The fear appears to be that voters will punish the GOP in two years for opposing Obama’s open tyranny. In other words, GOP leaders think the American people prefer unconstitutional government to a limited government shutdown aimed at stopping it. If that is true, American democracy is as degraded as Jonathan Gruber’s infamous remarks suggest.

In a healthy democracy, politicians wouldn’t even debate whether or not to fund an unconstitutional order. They would automatically defund it. That GOP leaders turn to pollsters and image consultants before deliberating on such a fundamental issue is already a bad sign. By saying in effect that they will lose their power if they defend the Constitution, they reveal the emptiness of that power.

And it is not even clear if they are correct in thinking that principled opposition constitutes bad politics. The government shutdown of 2013 obviously didn’t impede GOP success. It may have contributed to it. In any case, it is hard to see how a refusal to fund Obama’s illegal amnesty could prove more dangerous than that shutdown.

If Obama insisted on rejecting all funding of the government until Congress financed his law-breaking, even the liberal media would find that hard to spin as a frivolous GOP-forced shutdown. Perhaps anticipating the difficulty of defending his intransigence where his legal authority is nil, papers like the Washington Post are warning him against the amnesty order.

Republicans in recent days have been denouncing Gruber for his description of the American people as stupid and gullible. But if they capitulate to Obama on his illegal amnesty, they will have tacitly endorsed Gruber’s analysis. They will essentially be saying that the American people are too stupid to see Obama’s responsibility for the breakdown or the wisdom of GOP resistance to it.

They will also be conceding that the American people stupidly favor Obama’s destructive notion of a living Constitution, which grows more ambitious by the year. It was always clear that he felt free to disregard the original words of the Constitution in the name of an “evolving” America. But now he is even evolving from his own words about what he can and can’t do as president. Obama, until this year, had called amnesty by executive order the act of an “emperor.” Now he pronounces it perfectly legal.

“I was a constitutional law professor, which means unlike the current president I actually respect the Constitution,” Obama said before becoming president. George Bush, in other words, wasn’t conforming to his version of the living Constitution. Bush’s executive orders were improper, declared Obama, even as he planned far more outlandish ones.
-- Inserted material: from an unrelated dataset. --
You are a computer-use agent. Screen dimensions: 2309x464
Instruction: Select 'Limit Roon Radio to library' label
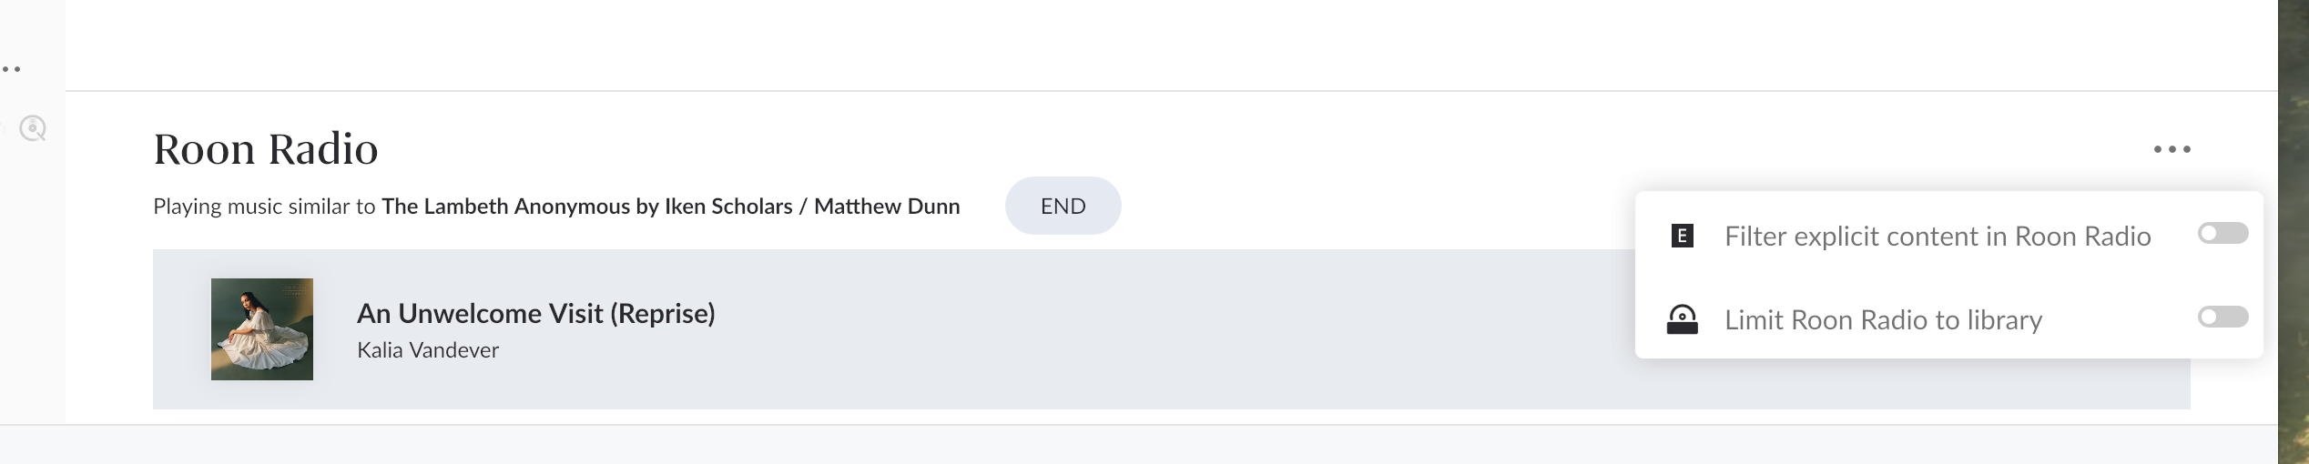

Obama didn’t bother to explain how it was possible for Bush to violate a living Constitution if it just means whatever those in power want it to mean.

According to Obama, a president is entitled to ignore the separation of powers in the Constitution if Congress fails to enact his legislative preferences. The weakness of his reasoning has his own media allies worried, as they imagine what that precedent would mean under a conservative president. If Obama can use an executive order to authorize amnesty, they fret, a conservative president could use an executive order to neuter the IRS.
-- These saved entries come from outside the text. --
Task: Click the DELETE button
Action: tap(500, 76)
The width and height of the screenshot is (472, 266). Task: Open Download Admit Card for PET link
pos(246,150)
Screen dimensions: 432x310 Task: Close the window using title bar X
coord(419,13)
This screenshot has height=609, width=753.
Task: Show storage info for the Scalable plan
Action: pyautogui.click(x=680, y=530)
Obama has clearly decided to make his legacy that of a progressive champion. Cooperating with Congress, he has concluded, can only undermine his legacy. He is betting that the Republicans will choose cowardice over conviction and permit him his progressive power grab. So far it appears that his bet is paying off, as skittish Republicans, many of whom probably agree with Obama’s immigration plans, rule out a shutdown no matter how tyrannically he behaves.

A party that seeks to retain its power by sacrificing principle will end up losing power. But worse is that such an optics-obsessed party won’t achieve any good with the power it has got and the country will deteriorate. The point of winning is not simply to attain power but to attain power for the sake of implementing sound policies and stopping destructive ones. Power without duty is pointless and politicians who chase after that kind of power will lose not just elections but the integrity of the country they supposedly went into politics to save.